Un assistant logistique qui comprend le langage courant
Le Proteus de première génération cantonnait ses activités aux zones de quai des centres de traitement, où il transportait des chariots avoisinant les 400 kilogrammes. La nouvelle mouture s’affranchit des contraintes physiques de la version précédente. Elle intervient désormais sur l’ensemble de la chaîne logistique, depuis la réception des conteneurs jusqu’au transfert des articles entre les différents postes de travail, en passant par les sites de livraison.
L’innovation centrale tient à l’interface homme-machine. Grâce à l’intelligence artificielle embarquée, le robot interprète les consignes formulées en langage courant. Les employés n’ont plus besoin de recourir à des commandes techniques ni à des interfaces de programmation pour assigner une mission. « Vous lui dites ce qui doit être fait. Il détermine la priorité, le trajet, le timing », explique Scott Dresser, vice-président d’Amazon Robotics. « Il devient votre assistant pour les déplacements de marchandises. »
Le système est actuellement en phase pilote dans les laboratoires d’Amazon. Le déploiement sur les sites européens est programmé pour le premier semestre 2027.
Une gamme robotique en pleine expansion
La refonte de Proteus ne constitue qu’un volet d’une stratégie robotique plus vaste déployée sur le continent. Amazon a également mis en avant STARK, un système collaboratif de gestion de bacs. Sa fonction : prélever des bacs pleins sur des convoyeurs et les positionner sur des chariots, une opération qui, sans assistance mécanisée, imposerait des efforts physiques répétitifs au personnel. Conçu à partir d’une idée soumise par un employé des opérations, STARK a connu sa première phase pilote à Barcelone, en Espagne. Quinze sites européens devraient en être équipés d’ici 2027.
Autre avancée : Vulcan, premier robot d’Amazon doté de capteurs de retour de force tactile. Initialement développé dans un entrepôt de Spokane, dans l’État de Washington, Vulcan a été déployé au centre de distribution de Hambourg, en Allemagne, pour exécuter des tâches de préparation de commandes plus complexes, nécessitant une sensibilité au toucher que les machines classiques ne possèdent pas.

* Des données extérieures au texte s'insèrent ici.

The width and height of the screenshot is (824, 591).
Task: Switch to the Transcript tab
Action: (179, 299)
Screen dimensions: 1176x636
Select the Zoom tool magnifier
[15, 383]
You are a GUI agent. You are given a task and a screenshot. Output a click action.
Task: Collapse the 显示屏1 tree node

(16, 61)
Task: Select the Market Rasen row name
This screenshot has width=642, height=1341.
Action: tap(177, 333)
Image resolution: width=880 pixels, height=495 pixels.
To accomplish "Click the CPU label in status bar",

Dix milliards d’euros et 25 000 emplois
« L’Europe est au cœur de la façon dont nous construisons nos opérations pour l’avenir », a déclaré Scott Dresser. « L’investissement que nous réalisons ici, les talents que nous développons ici, la technologie que nous déployons ici, c’est ici que se dessine le prochain chapitre de l’innovation opérationnelle. »

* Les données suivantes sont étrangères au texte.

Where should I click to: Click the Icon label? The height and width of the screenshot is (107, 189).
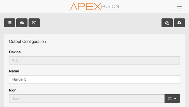13,90
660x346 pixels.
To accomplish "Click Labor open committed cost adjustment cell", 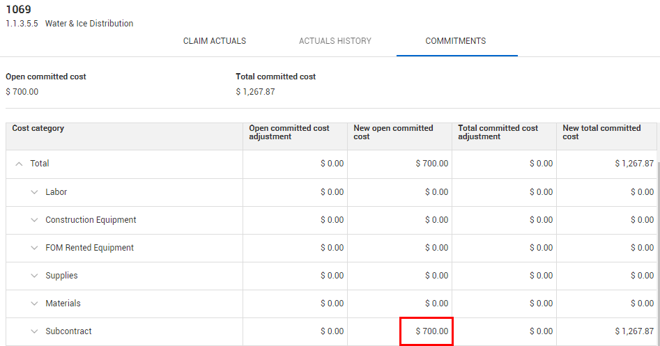I will pos(295,192).
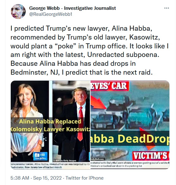Image resolution: width=176 pixels, height=185 pixels.
Task: Click the +13 View gallery badge
Action: coord(41,156)
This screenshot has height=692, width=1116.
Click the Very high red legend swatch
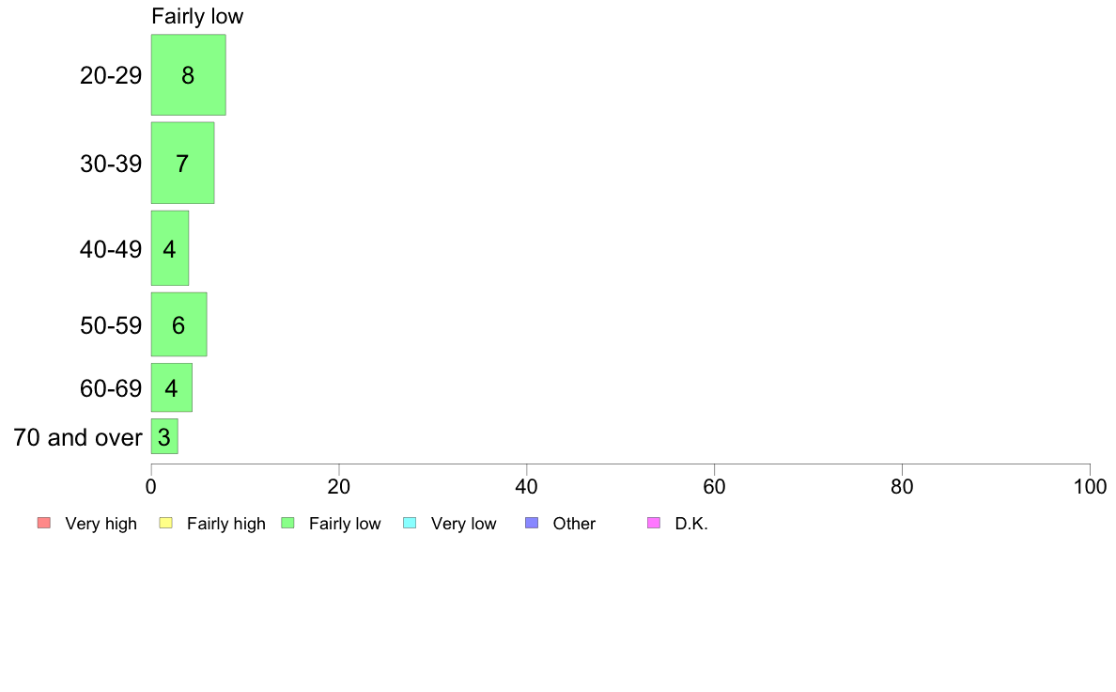click(x=44, y=523)
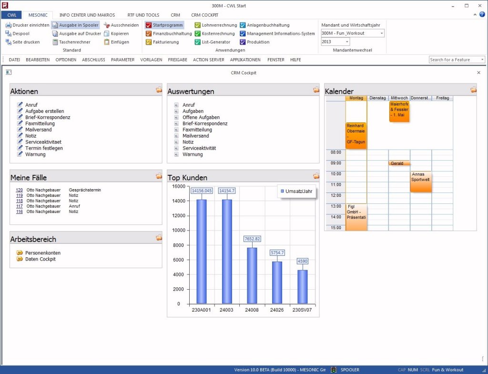The image size is (488, 374).
Task: Click the Einfügen paste icon
Action: tap(107, 42)
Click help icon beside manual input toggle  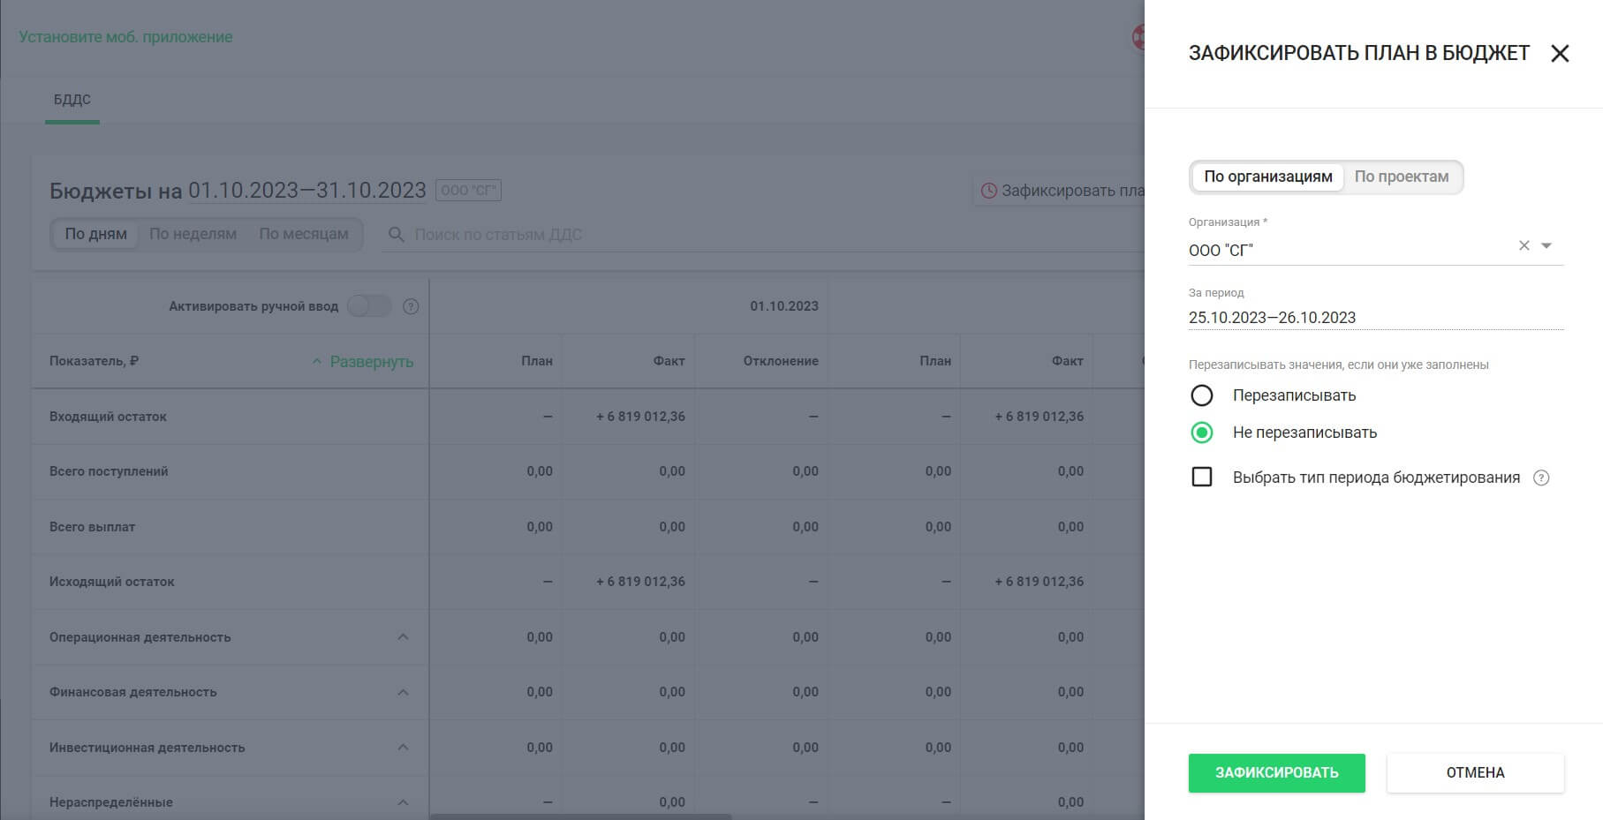[411, 307]
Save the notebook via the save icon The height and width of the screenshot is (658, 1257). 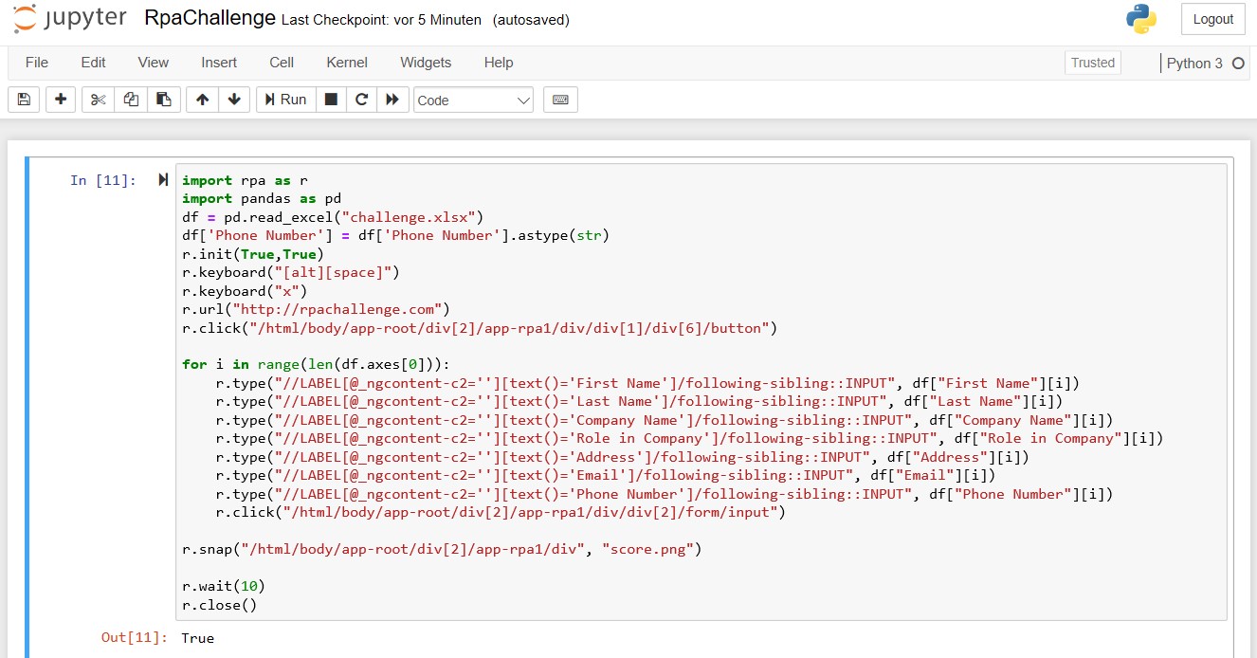coord(23,99)
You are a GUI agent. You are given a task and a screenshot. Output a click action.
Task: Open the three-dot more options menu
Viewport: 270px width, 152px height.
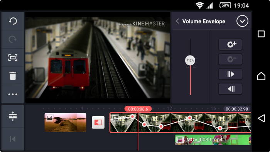13,95
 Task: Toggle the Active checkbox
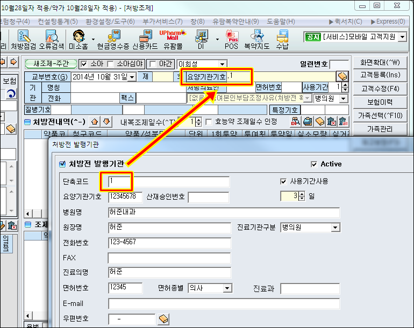[x=314, y=164]

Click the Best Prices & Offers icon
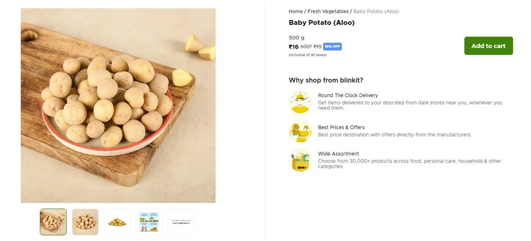(300, 131)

L’engagement financier annoncé atteint 10 milliards d’euros pour l’expansion et la modernisation des infrastructures logistiques européennes au cours des prochaines années. Parallèlement, 25 000 emplois supplémentaires viendront renforcer les effectifs européens d’Amazon. Le programme de développement des compétences Career Choice, doté d’un milliard de dollars à l’échelle mondiale, ambitionne d’accompagner 500 000 salariés supplémentaires. Plus de 30 millions d’euros seront consacrés au programme Career Choice en Europe pour la seule année 2026.